Our research investigates health, growth, development, and stress among children and families living on Utila, the smallest of the Honduran Bay Islands. Utila is home to Utilian people of British and American ancestry, and immigrants from mainland Honduras. The Honduran Bay Islands consist of three major islands and 52 cays (Stonich, 2000). Between 1834 and 1836, the Utila cays were settled by a small number of British families from the Cayman Islands. These families, along with two American farmers settling around the same time, comprise the base of the island’s recent cultural and genealogical history (Rose, 1904).

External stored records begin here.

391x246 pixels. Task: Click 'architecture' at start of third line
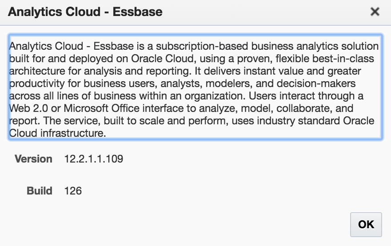coord(33,71)
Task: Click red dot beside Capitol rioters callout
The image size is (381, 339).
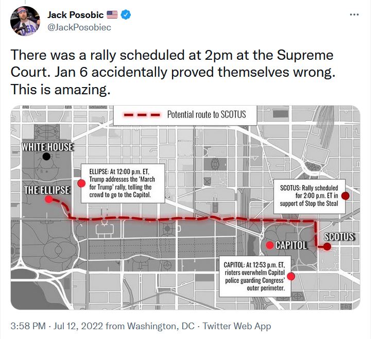Action: tap(290, 276)
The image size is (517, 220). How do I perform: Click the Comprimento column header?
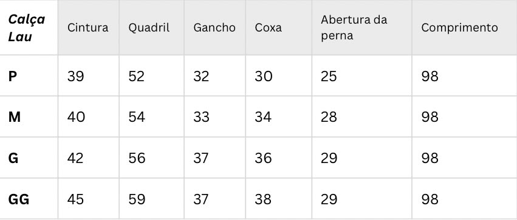(459, 28)
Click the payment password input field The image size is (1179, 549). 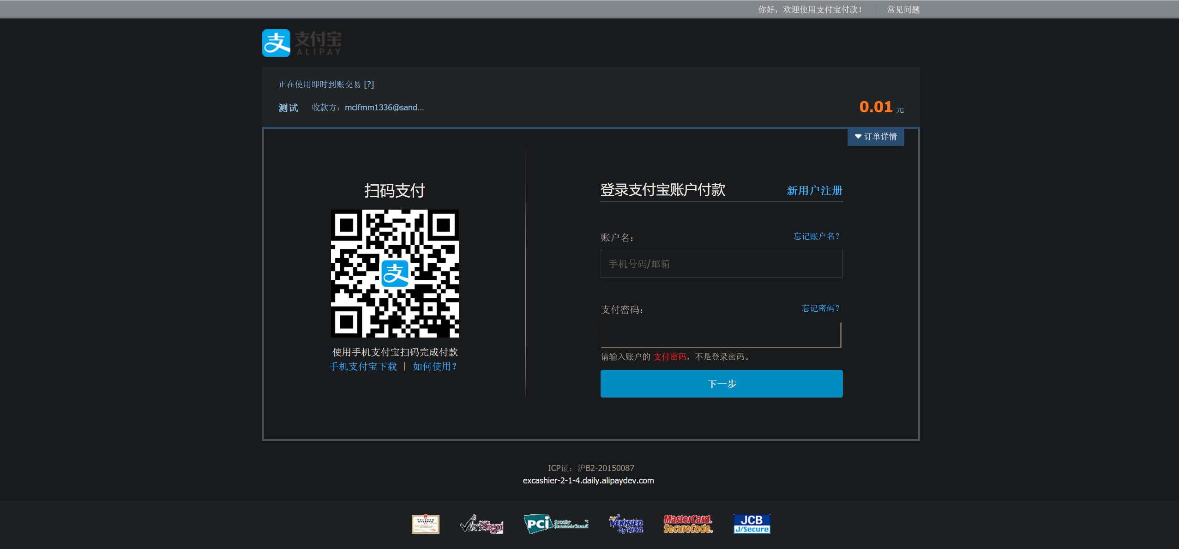pyautogui.click(x=721, y=334)
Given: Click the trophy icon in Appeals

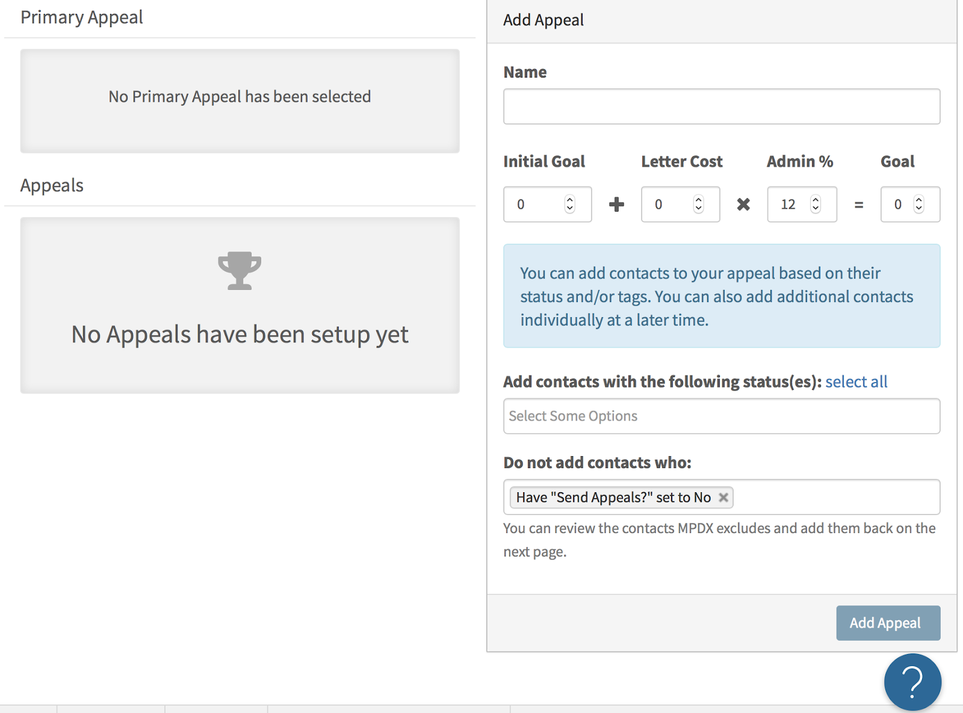Looking at the screenshot, I should coord(240,271).
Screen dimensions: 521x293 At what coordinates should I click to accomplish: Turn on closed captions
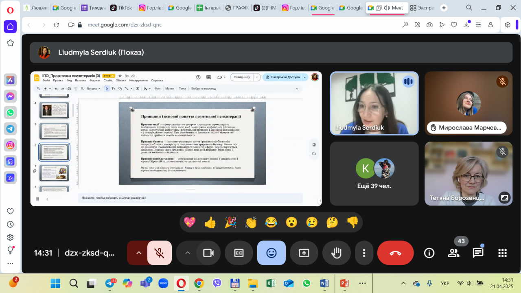(x=239, y=253)
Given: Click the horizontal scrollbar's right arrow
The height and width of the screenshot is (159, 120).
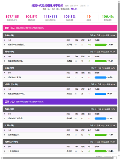Looking at the screenshot, I should point(117,158).
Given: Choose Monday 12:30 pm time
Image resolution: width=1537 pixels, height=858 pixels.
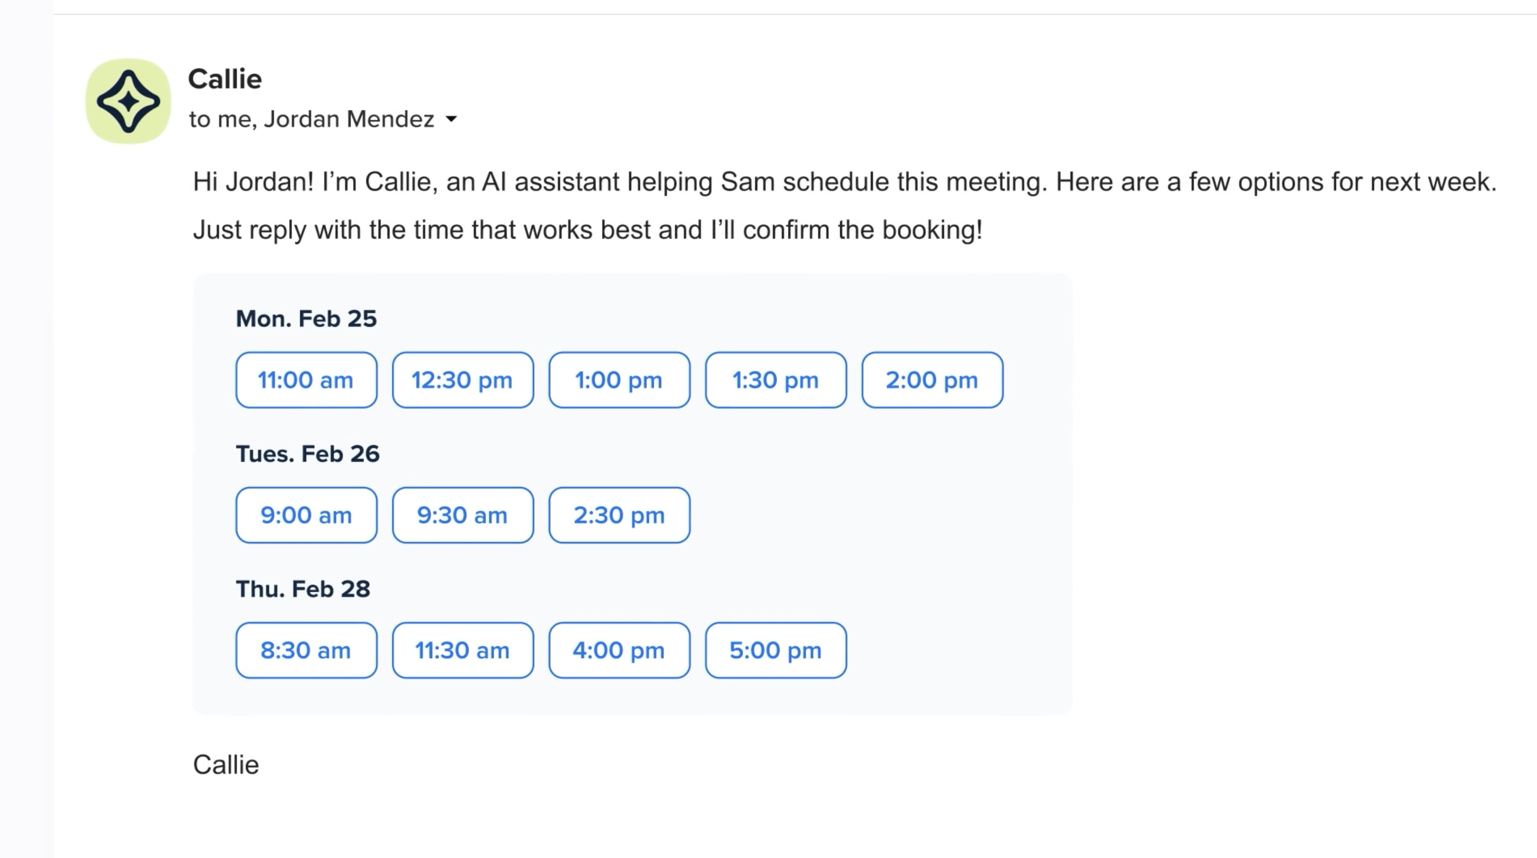Looking at the screenshot, I should tap(462, 380).
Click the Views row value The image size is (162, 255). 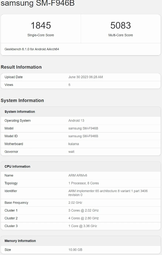[x=69, y=85]
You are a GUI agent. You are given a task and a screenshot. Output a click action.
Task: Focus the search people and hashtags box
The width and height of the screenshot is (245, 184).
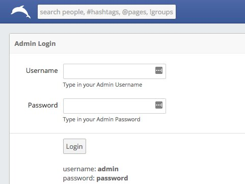point(106,12)
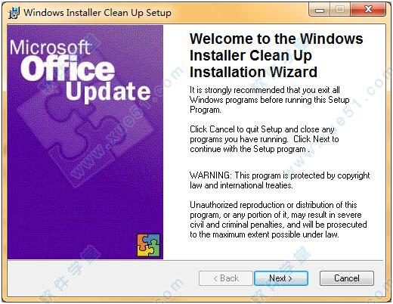Screen dimensions: 393x304
Task: Minimize the Setup window
Action: coord(320,10)
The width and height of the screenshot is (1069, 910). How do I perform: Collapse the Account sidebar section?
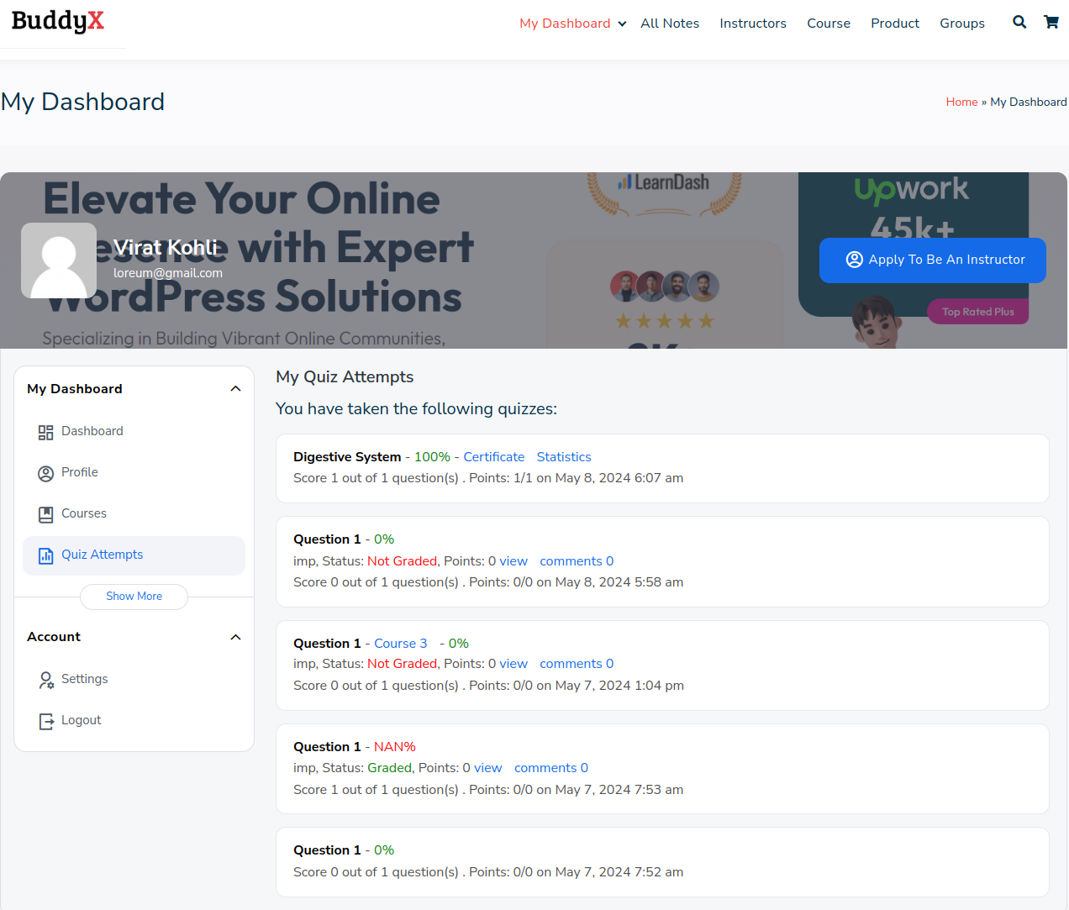[235, 638]
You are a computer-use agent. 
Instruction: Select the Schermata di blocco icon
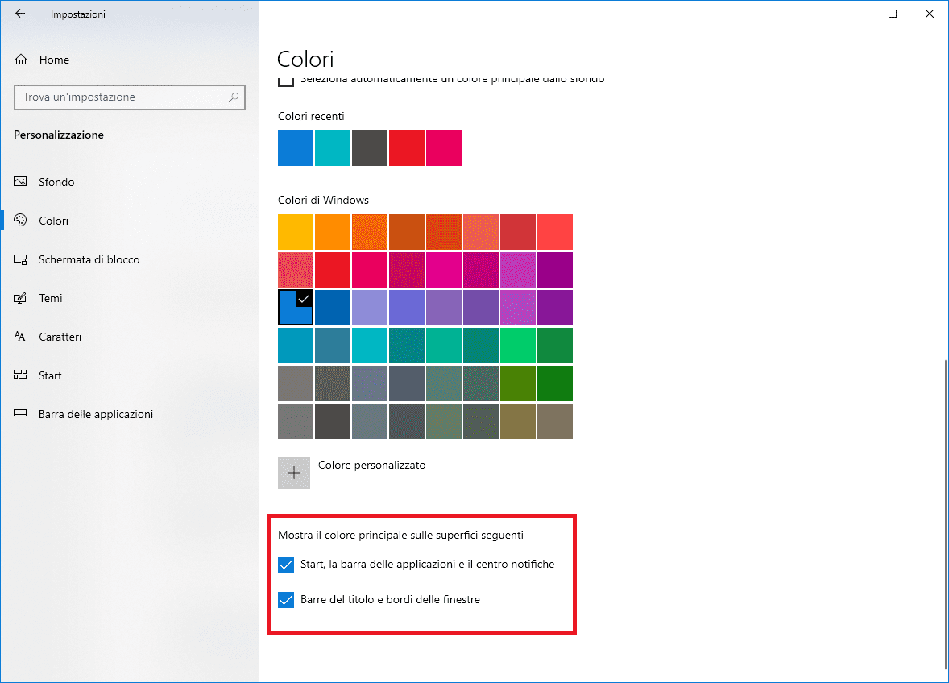(21, 259)
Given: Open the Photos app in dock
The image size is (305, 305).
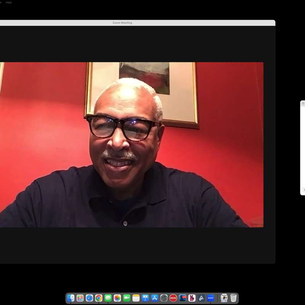Looking at the screenshot, I should coord(117,298).
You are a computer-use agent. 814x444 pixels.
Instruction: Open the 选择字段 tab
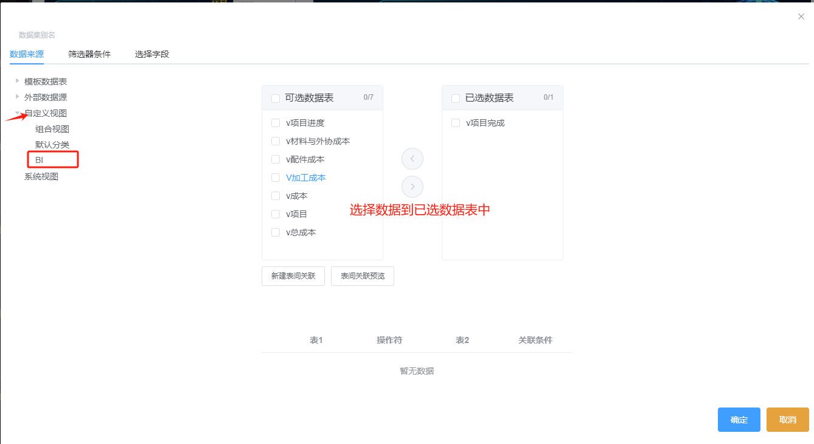(x=152, y=54)
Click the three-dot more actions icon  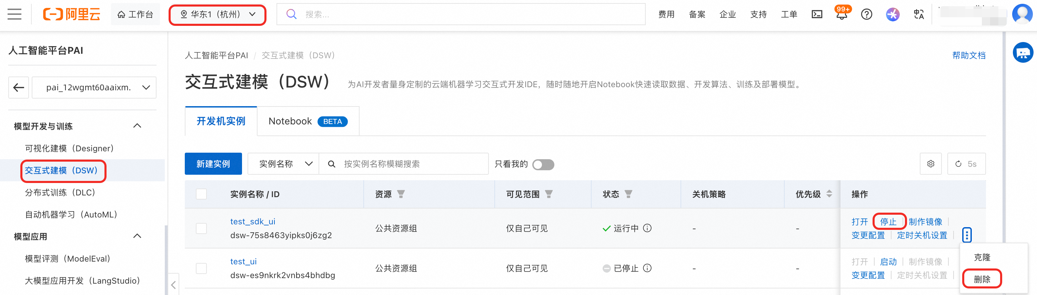pyautogui.click(x=967, y=235)
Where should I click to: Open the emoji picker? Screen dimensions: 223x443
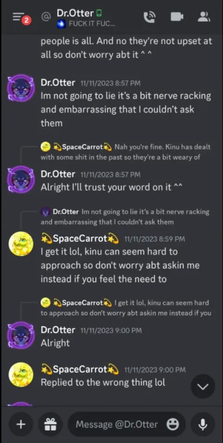pyautogui.click(x=172, y=424)
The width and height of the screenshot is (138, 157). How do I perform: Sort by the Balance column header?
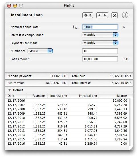point(116,96)
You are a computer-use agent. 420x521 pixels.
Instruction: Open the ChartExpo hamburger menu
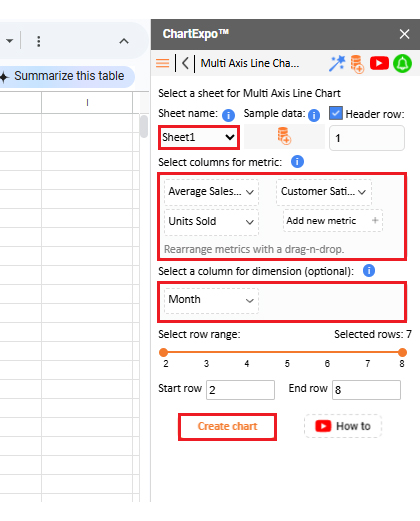pyautogui.click(x=162, y=63)
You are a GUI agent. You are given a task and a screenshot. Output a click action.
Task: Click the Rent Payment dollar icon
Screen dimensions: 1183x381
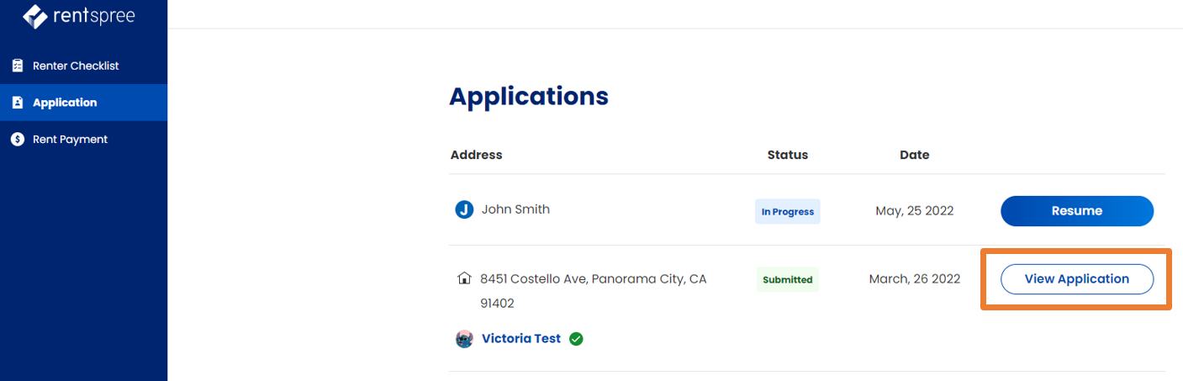18,140
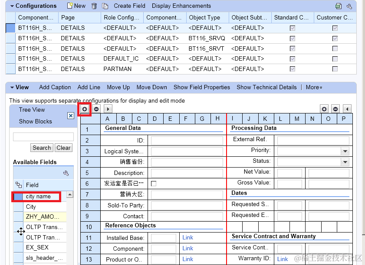Click Show Technical Details in View toolbar
The height and width of the screenshot is (265, 365).
click(x=266, y=87)
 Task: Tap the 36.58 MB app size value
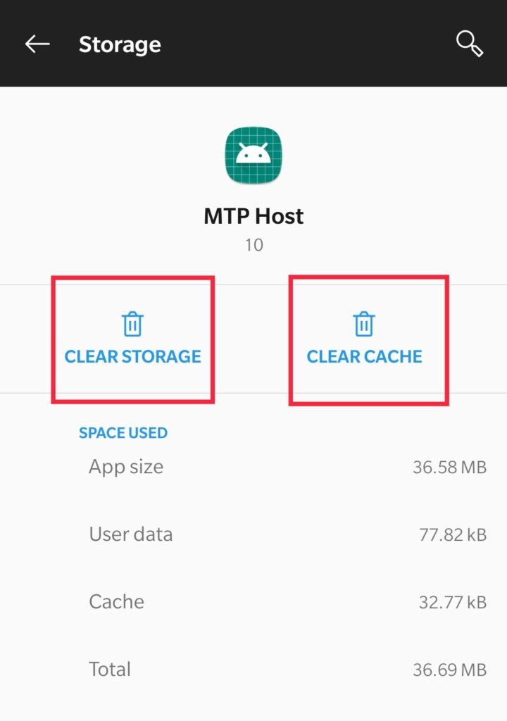(x=449, y=468)
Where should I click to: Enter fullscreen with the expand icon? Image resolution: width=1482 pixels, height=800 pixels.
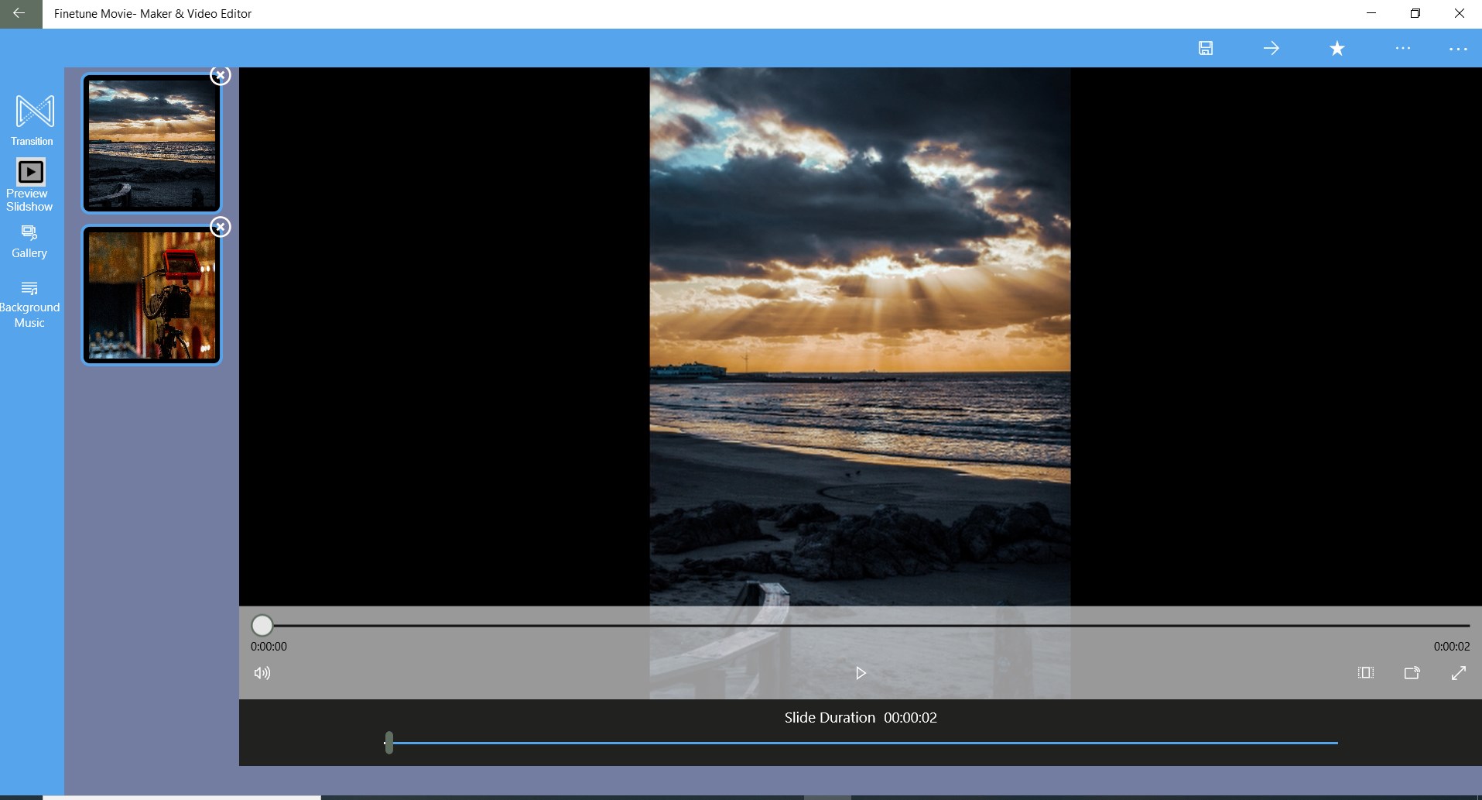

The mid-twentieth century marked the start of a changing economy as well as an increase in the immigration of Hondurans from the mainland to Utila. Factors such as increased violence on the mainland and the destruction from Hurricane Mitch in 1998 led many Hondurans to seek out resettlement on Utila. According to the most recent census available (2012), the island’s total population was only 3,580, with approximately 1,000 Honduran immigrants (García et al., 2017). The unique context of Utila provides a natural experiment for examining how social differences and divergent developmental histories impact the health of different individuals living in the same environment.
García, A. R., Gurven, M., & Blackwell, A. D. (2017). A matter of perception: Perceived socio‐economic status and cortisol on the island of Utila, Honduras. American Journal of Human Biology, 29(5), e23031.
Rose, R. (1904). Utila: Past and present. Dansville, New York: Owen Publishing Company.
Stonich, S. (2000). The other side of paradise: Tourism, conservation and development in the bay islands. Elmsford, New York: Cognizant Communication Corporation.